In one non-limiting example, when a worker requires that a direct access proxy 40 perform work, it provides the LBAC 46 with a device PIN. The LBAC 46 will discover which partition that PIN is associated with by looking in its cache, or retrieving the partition identifier from a central database (and caching the result). Once the partition is known, the LBAC 46 then consults its cache to see which direct access proxy in that partition has been designated to handle requests for that PIN. If no mapping exists, the LBAC requests the PDS to create a new association on the least loaded DA proxy 40 (again caching the result). Finally, the LBAC 46 responds to the worker 32 with the connection information for the proper direct access proxy to handle that particular request.
The secure mail connector 88 may run in failover pairs, where one is an active master and the other is a secondary standby. Internal data structures may be replicated in real-time from the master to the standby. Multiple LBACs 46 can be run for scalability and fault tolerance, but typically would require an external connection balancing component, such as the BIG-IP component as explained before.

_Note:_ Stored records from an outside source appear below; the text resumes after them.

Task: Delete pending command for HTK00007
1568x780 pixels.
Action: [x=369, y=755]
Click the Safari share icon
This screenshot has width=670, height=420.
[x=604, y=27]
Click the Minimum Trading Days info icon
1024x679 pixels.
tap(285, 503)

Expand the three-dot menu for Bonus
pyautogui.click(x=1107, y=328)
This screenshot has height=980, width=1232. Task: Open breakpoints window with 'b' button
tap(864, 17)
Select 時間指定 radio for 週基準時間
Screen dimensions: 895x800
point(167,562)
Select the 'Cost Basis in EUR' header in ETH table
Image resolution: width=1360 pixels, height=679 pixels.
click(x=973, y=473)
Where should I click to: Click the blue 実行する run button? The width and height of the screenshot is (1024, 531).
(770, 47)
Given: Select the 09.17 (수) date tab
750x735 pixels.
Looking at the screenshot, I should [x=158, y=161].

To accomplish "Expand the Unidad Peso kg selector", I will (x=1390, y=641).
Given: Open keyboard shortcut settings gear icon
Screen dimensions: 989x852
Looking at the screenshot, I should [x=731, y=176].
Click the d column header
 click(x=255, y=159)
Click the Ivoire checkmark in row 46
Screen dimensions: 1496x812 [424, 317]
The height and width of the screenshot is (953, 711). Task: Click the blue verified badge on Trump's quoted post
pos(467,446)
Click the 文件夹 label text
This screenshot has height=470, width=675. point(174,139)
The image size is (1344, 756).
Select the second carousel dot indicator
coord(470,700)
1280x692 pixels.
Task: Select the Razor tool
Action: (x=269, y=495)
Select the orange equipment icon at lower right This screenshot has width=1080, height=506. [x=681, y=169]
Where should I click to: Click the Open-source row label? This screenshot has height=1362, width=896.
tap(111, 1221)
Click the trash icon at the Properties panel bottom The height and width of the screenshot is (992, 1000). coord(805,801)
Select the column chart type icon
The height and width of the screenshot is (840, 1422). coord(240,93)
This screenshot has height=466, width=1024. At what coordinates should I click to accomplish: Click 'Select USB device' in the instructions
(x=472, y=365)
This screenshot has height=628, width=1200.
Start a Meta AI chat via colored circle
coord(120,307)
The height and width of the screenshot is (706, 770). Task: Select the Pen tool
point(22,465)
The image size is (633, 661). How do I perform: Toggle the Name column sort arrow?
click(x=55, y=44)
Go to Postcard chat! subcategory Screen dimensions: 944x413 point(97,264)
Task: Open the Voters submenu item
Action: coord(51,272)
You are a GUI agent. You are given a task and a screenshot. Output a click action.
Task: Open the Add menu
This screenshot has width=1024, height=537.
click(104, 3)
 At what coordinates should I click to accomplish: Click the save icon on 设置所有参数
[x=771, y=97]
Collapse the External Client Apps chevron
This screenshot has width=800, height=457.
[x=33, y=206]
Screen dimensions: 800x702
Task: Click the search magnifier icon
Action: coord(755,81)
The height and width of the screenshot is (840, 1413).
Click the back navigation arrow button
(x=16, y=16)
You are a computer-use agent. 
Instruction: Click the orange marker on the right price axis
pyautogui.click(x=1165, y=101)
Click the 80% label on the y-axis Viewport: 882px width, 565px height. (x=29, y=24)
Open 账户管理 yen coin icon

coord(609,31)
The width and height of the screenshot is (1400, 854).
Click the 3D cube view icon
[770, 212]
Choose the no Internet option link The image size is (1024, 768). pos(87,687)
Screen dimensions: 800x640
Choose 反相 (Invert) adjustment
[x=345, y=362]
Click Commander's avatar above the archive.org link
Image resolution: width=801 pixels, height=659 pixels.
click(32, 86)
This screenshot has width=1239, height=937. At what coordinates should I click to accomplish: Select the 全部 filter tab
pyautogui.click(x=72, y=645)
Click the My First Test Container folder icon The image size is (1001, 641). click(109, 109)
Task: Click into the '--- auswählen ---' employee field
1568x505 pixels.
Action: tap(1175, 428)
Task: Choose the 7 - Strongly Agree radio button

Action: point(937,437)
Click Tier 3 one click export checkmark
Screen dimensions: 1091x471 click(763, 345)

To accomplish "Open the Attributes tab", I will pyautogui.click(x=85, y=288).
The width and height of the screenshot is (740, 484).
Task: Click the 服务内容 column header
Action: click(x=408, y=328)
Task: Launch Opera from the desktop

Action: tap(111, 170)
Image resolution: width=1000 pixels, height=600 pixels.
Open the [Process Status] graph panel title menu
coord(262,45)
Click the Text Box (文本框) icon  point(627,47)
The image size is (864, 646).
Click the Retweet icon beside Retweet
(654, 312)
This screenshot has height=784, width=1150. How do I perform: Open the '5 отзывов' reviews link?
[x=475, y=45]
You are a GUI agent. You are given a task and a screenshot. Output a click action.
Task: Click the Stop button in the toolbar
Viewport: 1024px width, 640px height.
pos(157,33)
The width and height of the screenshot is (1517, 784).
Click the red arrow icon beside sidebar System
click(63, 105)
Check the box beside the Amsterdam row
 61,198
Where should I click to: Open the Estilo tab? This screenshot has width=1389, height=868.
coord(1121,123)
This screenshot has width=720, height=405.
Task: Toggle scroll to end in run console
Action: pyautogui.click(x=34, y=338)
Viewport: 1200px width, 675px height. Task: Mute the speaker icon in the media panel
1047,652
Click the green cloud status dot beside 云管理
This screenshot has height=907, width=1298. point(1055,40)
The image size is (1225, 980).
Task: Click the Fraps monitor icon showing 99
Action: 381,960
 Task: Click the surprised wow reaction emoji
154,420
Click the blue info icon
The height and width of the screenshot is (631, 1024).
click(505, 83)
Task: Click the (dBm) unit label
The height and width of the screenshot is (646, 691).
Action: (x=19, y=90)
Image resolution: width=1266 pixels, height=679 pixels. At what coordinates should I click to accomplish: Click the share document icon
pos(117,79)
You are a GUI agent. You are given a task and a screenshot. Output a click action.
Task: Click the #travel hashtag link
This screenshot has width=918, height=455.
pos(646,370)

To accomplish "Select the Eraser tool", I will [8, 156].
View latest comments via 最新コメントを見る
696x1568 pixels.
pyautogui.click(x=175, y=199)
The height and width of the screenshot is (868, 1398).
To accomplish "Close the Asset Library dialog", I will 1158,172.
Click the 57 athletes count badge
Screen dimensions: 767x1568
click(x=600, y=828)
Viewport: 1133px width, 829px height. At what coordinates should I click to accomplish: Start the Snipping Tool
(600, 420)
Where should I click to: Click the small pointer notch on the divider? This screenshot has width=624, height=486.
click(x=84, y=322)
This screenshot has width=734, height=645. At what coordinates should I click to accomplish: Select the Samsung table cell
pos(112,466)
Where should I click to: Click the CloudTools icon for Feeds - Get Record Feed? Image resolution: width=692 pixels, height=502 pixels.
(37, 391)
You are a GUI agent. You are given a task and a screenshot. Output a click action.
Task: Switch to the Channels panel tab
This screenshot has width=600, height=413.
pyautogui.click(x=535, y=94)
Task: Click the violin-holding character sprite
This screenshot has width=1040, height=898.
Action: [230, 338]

A receiving component in the Web client engine 22 saves the job that has been assigned to it from other components to a job store on the disk before processing. It can update the status of the job and remove the job from the job store when the job processing is completed. In case of component failure or if the process is restarted, it can recover the jobs from the job store and, based on the current statuses of these jobs, continue processing these jobs to the next state, saving the time to reprocess them from the beginning.
Any recovery from the standpoint of MTH/MFH can be achieved through current polling behavior and on the Web client engine 22 recovery mechanisms. From within the mail office platform components, until a message has been successfully delivered to a Web client engine 22, that message is not recorded in the partition database 60. During the next polling interval, the system can again “discover” the message and attempt to notify the Web client engine 22. For new mail events, if an event is lost, the system can pick up that message upon receiving the next event or during the next polling interval. For sources supporting notifications, this interval could be set at six hours, as one non-limiting example. For messages sent from the Web client engine 22, and for messages that have been accepted by the Web client engine, recovery can be handled by different Web client engine components.
The Web client engine 22 may advantageously be horizontally and vertically scalable. Multiple supervisors 34 can be registered/configured with direct access proxies 40 to provide the distribution of the notification load and the availability of engine service. Multiple workers 32 and port agents 30 can run on the same machine or across multiple machines to distribute load and achieve redundancy. As the number of users grows, new components can be added to the system to achieve high horizontal scalability.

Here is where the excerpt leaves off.